Problem set:
[A] Answer these from the summit report:
(i) How many amendments has the EU Cosmetics Regulation had over the past five years?
(ii) What would the UK become in the event of a 'no deal' Brexit?
(iii) Above what margin of safety value is an ingredient generally considered safe?
[B] Sum up the summit report in two sentences.

Given passage:
------------------------------------------------------------
The opening presentations at the Summit focus on five years of the EU Cosmetics Regulation
The successes and limitations of the EU Cosmetics Regulation five years on was a key theme among the opening speakers at 2018's Cosmetics Business Regulatory Summit.
Sandra Ferretti of Obelis opened proceedings with a look at 1223/2009/EC. Its implementation (replacing Directive 76/768/EEC on force 11 July 2013), Ferretti said, brought clearer requirements, clarified the responsibilities of manufacturers, importers and the responsible person (RP), centralised notification and provided greater harmonisation.
The Regulation is "a work in progress subject to modifications"; there have been 30 amendments over the past five years, with the most recent surrounding the maximum concentration usage of UV filter MBBT (nano) under annex VI, peanut oil and hydrolysed wheat proteins under annex III, and the banning of ZnO colorant in applications that could lead to exposure to the end user via inhalation.
Among the topics focused on by Ferretti was the common criteria for the justification of claims, something that can still be problematic, despite the publication of a new technical document in July 2017.
You cannot claim, for example, that your product is 'EU permitted', because that is a legal requirement. Likewise, you cannot claim your product is 'free from parabens', because that denigrates the ingredient. However, 'free from preservatives' is fine, because you're not denigrating anything specific.
"I'm not sure all manufacturers are aware of these very subtle differences, so we need more guidelines," added Ferretti.
She also had recommendations for UK beauty businesses in the run up to Brexit in March 2019.
"UK politicians are still dreaming they will reach an agreement," she said, but added that the industry should "be prepared not to reach a deal".
In the event of a 'no deal' Brexit, Ferretti explained that the UK would become a 'third country', adding: "UK manufacturers will become non-EU manufacturers; UK distributors will become UK importers – and if you are a UK manufacturer, you will need to get an RP as soon as possible in the EU, and this will require more resources."
Looking at greater depth into a topic touched upon by Ferretti – the harmonisation of opinion of safety assessors – was Ray Boughton from Delphic HSE.
His presentation focused on three main topics: the industry's over reliance on margin of safety (MOS) calculation and potential under appreciation of localised effects, as well as a lack of data from the supply chain for packaging safety.
The safety of a product, Boughton reminded delegates, is related to the intrinsic hazard of a product, based on toxicological data and exposure to it (be that the consumer, factory worker or beauty professional).
There are very specific difficulties, he explained, when assessing the safety of cosmetics; one issue, for instance, being that each consumer is exposed throughout their lifetime to their own specific blend of ingredients and products that is incomparable to anyone else's.
Equally, unlike the drugs industry, which can refine its user pool to patients with specific prescriptions, when you put a cosmetic on the market, you have no control over who buys it – so exposure is hard to monitor.
The majority of Boughton's presentation zeroed in on the MOS, the flagship principle of safety assessment under the Cosmetics Regulation, which is calculated by dividing the hazard based on historical test data (the no observed adverse effect level – NOAEL) by exposure (the systemic exposure dose – SED); if the value is greater than 100, the ingredients is generally considered safe.
But this is deceptively simple, he warned, noting: "Just having a number is of no use at all if you don't understand the science behind it."
------------------------------------------------------------
Supplied data:
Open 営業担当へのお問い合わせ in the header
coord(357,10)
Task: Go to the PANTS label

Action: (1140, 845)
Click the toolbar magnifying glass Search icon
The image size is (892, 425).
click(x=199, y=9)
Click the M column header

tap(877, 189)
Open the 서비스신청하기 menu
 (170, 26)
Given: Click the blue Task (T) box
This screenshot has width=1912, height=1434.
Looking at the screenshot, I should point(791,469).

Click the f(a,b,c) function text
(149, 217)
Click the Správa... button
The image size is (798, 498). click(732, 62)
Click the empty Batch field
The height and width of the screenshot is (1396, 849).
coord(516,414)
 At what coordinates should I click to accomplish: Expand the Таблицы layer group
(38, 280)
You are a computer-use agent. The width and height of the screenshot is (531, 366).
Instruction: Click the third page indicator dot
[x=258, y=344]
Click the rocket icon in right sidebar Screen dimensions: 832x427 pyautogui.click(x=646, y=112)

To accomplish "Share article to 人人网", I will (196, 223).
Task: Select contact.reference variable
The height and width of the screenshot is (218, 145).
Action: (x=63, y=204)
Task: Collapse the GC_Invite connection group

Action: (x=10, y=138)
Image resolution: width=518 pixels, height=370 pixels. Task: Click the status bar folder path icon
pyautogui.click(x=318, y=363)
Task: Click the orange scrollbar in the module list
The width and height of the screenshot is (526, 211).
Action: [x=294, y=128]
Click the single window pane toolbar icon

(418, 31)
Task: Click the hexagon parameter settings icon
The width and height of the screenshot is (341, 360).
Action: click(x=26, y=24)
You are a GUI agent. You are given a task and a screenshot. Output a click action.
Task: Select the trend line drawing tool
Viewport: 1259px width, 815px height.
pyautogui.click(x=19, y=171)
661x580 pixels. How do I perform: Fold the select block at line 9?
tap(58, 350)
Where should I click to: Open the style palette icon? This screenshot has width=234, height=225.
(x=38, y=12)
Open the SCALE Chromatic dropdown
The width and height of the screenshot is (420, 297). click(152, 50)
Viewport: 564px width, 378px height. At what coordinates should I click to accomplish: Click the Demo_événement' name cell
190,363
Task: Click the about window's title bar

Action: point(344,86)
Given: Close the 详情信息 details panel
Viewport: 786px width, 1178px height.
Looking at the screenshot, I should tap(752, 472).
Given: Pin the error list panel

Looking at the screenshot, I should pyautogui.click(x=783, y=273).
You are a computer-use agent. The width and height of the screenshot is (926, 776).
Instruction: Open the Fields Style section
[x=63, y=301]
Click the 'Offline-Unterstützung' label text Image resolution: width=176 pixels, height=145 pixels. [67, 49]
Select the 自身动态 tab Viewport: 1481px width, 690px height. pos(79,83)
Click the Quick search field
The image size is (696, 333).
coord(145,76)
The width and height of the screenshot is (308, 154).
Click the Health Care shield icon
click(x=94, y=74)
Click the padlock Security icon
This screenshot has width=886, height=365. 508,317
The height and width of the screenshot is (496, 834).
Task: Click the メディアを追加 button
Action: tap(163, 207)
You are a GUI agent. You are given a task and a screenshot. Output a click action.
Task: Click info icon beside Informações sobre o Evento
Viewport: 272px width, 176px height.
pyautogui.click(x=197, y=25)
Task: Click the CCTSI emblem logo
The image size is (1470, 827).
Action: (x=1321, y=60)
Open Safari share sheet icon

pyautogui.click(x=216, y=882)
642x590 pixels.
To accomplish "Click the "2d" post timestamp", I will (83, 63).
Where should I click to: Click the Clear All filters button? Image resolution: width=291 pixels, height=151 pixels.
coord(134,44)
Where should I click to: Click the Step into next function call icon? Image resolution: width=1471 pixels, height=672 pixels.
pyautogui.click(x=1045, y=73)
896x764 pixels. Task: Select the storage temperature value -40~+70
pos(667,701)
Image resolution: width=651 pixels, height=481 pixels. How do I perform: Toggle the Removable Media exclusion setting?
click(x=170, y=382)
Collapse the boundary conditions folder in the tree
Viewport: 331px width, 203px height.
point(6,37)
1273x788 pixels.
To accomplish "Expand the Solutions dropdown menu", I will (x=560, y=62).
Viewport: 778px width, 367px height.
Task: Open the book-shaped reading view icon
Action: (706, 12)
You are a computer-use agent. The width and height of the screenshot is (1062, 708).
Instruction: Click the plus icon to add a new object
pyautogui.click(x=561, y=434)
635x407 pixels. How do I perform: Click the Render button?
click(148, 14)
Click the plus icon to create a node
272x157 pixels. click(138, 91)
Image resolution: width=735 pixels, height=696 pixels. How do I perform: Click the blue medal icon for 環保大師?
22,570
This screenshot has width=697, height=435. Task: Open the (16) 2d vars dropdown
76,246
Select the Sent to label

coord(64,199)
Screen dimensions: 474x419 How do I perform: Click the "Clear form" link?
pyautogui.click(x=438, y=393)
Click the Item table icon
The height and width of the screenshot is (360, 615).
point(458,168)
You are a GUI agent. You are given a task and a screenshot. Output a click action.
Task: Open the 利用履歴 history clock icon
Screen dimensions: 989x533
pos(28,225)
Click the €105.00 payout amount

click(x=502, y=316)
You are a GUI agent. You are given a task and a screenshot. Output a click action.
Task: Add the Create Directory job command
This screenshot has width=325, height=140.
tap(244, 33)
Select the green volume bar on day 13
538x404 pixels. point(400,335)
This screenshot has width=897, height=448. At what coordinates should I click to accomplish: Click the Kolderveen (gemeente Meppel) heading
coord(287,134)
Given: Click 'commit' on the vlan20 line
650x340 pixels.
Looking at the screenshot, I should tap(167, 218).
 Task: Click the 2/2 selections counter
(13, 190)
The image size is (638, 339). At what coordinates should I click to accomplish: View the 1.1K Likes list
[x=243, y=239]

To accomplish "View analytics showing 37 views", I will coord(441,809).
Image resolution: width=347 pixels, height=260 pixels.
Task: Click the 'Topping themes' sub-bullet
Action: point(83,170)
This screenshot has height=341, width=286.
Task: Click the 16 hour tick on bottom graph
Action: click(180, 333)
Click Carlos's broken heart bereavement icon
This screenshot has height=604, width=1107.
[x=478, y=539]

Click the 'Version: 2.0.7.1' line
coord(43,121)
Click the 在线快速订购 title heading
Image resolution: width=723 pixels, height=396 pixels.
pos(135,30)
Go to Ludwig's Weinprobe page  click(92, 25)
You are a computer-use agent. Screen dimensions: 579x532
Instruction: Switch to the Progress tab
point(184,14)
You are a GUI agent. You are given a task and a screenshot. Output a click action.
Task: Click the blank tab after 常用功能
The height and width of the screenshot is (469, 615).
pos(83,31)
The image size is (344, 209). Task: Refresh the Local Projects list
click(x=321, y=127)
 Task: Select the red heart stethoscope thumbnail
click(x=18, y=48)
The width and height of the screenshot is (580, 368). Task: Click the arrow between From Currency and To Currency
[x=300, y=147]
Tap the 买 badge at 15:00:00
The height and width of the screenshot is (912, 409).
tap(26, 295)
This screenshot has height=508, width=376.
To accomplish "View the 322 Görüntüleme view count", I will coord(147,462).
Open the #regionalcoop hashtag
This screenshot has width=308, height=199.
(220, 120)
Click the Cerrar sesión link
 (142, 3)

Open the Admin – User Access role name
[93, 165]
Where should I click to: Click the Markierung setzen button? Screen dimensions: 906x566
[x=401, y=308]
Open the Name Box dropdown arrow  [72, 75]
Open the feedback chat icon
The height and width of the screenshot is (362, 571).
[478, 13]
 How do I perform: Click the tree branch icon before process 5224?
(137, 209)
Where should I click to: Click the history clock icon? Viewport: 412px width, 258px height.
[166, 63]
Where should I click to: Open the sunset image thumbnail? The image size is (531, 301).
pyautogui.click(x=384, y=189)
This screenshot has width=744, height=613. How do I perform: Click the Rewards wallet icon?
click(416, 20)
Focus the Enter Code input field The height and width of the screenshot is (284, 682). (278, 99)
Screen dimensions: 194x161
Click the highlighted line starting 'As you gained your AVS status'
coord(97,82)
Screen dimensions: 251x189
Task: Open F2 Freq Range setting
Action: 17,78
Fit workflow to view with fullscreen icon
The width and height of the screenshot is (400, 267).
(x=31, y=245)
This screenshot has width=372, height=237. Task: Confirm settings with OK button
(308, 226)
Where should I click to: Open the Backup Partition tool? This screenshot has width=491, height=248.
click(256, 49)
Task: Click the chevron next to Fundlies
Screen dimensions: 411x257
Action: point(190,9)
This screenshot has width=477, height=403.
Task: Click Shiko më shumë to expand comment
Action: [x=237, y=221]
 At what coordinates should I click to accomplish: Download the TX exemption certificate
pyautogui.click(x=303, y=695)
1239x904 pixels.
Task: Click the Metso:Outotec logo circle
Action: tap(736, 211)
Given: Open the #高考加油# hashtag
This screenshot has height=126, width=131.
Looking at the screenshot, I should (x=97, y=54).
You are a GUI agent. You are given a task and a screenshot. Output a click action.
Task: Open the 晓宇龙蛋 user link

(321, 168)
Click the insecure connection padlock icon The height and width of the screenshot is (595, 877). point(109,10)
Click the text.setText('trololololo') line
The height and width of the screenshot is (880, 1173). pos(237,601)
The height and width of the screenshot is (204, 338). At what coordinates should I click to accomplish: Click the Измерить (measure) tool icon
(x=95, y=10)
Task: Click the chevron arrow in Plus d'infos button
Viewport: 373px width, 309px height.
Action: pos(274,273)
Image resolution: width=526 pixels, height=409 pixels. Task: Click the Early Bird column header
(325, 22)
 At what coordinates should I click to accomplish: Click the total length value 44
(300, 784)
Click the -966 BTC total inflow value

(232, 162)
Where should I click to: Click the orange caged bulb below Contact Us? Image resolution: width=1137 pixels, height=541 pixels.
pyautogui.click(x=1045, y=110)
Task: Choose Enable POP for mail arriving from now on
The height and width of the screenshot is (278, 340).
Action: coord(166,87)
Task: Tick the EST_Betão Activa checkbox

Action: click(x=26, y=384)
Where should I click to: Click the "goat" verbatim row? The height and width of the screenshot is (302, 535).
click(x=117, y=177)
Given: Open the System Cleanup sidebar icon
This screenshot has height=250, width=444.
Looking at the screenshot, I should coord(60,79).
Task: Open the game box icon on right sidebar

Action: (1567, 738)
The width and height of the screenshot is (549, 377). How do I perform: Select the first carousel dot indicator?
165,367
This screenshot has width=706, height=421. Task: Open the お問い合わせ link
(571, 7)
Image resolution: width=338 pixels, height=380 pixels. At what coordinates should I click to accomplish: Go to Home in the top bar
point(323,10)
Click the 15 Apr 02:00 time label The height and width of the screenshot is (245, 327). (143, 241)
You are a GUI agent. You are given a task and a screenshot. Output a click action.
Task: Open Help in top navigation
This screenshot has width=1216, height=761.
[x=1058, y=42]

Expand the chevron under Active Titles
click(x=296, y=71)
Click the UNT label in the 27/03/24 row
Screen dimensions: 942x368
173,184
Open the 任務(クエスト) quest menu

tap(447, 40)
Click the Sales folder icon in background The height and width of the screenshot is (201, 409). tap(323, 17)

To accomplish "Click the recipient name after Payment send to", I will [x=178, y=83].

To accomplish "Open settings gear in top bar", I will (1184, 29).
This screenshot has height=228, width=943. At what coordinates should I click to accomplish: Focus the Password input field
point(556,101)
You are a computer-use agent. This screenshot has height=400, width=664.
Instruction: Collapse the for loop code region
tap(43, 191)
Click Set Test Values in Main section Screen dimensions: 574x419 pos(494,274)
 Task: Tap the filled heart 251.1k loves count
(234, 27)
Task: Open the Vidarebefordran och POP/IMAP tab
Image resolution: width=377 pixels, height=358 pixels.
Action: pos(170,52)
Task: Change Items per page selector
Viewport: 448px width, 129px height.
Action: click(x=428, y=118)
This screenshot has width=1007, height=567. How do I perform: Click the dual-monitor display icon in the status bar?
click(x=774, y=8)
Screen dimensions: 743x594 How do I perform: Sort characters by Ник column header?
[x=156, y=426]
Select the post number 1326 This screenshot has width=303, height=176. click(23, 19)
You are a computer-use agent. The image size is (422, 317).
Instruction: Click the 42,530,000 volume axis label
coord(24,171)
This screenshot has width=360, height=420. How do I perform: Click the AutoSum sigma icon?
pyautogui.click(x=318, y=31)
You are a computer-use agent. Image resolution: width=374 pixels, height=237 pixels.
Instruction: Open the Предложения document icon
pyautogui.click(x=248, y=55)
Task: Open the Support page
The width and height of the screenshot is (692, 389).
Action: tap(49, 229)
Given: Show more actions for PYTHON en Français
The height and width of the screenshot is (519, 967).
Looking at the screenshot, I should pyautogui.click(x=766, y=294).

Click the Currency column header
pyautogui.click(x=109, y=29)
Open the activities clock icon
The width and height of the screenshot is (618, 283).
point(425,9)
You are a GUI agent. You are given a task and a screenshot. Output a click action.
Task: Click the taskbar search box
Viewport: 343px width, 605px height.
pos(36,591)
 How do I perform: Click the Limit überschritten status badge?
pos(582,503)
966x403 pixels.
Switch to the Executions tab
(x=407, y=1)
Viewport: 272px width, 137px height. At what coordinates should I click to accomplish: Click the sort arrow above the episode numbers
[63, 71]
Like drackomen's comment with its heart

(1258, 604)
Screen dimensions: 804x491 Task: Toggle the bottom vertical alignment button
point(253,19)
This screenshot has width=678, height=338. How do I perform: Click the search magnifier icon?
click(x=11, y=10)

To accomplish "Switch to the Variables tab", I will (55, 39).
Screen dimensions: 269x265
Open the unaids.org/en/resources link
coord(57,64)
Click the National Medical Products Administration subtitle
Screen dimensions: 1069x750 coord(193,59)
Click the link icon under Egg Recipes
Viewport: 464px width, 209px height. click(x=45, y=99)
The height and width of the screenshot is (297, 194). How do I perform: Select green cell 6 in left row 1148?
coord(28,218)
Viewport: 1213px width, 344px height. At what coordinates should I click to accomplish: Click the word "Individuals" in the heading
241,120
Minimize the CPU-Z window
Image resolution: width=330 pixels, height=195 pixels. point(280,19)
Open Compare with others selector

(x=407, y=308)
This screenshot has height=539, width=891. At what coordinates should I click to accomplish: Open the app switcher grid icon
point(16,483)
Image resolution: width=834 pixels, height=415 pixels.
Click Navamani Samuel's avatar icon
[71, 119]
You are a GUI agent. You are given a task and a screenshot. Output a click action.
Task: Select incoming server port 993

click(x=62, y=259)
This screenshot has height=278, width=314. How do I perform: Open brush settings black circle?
------------------------------------------------------------
Solutions to each task:
[A]
(i) 30 amendments.
(ii) A 'third country'.
(iii) A value greater than 100.

[B] At the 2018 Cosmetics Business Regulatory Summit, Sandra Ferretti of Obelis reviewed five years of the EU Cosmetics Regulation, covering its clearer requirements, its 30 amendments, the need for more guidance on product claims, and how UK businesses should prepare for a possible 'no deal' Brexit. Ray Boughton of Delphic HSE then looked at how hard it is to assess cosmetic safety, warning that the margin of safety calculation is deceptively simple and of no use without an understanding of the science behind it.